# [Brief]
Gather every line of the rows below that contains the string "Settings", and copy each such line in full.

------ Dataset records

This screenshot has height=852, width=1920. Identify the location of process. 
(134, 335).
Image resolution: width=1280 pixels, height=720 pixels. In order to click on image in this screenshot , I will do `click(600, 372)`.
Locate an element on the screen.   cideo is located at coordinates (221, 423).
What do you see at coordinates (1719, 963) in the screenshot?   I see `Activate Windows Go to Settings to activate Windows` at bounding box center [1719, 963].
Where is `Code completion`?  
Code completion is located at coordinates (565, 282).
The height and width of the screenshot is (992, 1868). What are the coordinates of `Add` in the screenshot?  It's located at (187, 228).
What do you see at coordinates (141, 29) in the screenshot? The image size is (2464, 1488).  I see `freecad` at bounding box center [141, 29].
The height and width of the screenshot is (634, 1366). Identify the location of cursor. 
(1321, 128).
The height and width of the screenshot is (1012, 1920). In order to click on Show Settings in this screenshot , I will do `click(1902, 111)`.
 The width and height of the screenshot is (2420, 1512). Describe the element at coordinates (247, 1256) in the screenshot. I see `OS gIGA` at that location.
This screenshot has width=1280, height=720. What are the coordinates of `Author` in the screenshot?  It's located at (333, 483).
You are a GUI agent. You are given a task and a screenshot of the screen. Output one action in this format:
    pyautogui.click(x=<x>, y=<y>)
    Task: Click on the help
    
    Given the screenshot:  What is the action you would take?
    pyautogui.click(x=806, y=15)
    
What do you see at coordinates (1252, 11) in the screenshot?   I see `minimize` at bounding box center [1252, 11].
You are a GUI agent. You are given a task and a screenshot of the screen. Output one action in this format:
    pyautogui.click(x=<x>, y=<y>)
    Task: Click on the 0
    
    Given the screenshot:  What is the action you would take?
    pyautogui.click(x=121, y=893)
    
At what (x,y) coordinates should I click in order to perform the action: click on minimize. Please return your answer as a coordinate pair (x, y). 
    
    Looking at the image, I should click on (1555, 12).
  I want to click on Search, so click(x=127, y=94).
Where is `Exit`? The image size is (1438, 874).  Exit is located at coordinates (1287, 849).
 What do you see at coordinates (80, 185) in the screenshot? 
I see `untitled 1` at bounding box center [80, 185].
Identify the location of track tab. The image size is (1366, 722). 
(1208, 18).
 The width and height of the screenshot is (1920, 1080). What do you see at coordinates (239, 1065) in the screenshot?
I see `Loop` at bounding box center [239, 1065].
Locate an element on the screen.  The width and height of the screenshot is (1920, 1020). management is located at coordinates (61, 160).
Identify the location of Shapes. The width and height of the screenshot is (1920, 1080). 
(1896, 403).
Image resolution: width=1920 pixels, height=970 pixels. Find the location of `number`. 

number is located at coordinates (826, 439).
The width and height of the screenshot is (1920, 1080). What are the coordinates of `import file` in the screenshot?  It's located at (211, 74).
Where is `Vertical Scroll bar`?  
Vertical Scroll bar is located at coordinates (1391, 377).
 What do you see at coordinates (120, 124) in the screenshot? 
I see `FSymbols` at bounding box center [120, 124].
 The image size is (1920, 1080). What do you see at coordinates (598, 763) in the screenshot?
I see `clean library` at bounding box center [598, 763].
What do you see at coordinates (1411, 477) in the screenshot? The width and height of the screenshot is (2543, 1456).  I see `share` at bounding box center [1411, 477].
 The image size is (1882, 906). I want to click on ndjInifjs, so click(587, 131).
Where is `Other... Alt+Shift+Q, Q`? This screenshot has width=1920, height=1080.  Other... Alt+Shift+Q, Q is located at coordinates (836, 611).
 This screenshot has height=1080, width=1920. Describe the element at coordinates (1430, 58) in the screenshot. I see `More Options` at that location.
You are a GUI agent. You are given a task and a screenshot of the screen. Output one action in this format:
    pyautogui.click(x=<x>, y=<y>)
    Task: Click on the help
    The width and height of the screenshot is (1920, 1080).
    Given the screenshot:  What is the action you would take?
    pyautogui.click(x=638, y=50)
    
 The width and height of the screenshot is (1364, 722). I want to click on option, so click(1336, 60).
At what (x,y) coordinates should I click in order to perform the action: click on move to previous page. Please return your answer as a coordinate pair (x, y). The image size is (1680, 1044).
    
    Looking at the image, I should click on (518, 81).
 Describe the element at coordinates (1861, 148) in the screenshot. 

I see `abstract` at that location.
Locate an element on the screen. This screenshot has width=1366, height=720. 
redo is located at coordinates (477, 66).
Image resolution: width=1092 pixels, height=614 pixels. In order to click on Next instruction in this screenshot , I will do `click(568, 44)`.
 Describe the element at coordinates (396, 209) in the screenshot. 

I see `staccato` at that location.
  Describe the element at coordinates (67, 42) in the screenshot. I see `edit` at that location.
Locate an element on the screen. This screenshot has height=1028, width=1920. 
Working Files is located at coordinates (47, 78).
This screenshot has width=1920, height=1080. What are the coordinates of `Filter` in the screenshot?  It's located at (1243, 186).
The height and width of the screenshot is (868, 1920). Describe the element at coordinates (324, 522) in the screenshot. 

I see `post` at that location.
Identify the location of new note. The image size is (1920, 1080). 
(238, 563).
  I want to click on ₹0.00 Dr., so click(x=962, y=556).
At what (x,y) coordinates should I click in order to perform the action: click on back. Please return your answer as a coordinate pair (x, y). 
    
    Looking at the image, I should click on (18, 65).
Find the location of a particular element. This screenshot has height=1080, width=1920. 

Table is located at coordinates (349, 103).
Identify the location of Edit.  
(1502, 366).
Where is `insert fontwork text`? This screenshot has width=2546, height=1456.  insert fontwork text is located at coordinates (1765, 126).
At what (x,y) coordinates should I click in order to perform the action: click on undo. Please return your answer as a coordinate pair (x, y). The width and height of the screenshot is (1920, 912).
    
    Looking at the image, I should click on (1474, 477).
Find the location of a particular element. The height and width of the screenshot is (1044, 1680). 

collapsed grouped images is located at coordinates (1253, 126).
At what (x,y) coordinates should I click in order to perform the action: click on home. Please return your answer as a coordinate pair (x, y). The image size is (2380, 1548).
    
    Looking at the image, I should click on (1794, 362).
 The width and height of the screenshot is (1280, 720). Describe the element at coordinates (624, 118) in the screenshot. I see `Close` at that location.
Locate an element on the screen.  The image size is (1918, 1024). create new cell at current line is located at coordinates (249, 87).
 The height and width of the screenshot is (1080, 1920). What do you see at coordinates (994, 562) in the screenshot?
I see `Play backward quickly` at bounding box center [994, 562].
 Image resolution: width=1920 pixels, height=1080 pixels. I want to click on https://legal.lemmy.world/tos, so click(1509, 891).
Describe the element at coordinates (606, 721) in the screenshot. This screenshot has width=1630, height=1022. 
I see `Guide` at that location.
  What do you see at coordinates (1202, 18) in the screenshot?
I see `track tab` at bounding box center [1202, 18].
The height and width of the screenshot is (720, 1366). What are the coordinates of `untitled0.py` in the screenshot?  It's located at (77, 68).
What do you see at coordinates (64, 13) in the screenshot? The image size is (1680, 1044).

------------

# [Output of the task]
What do you see at coordinates (1719, 963) in the screenshot?   I see `Activate Windows Go to Settings to activate Windows` at bounding box center [1719, 963].
The height and width of the screenshot is (1012, 1920). In order to click on Show Settings in this screenshot , I will do `click(1902, 111)`.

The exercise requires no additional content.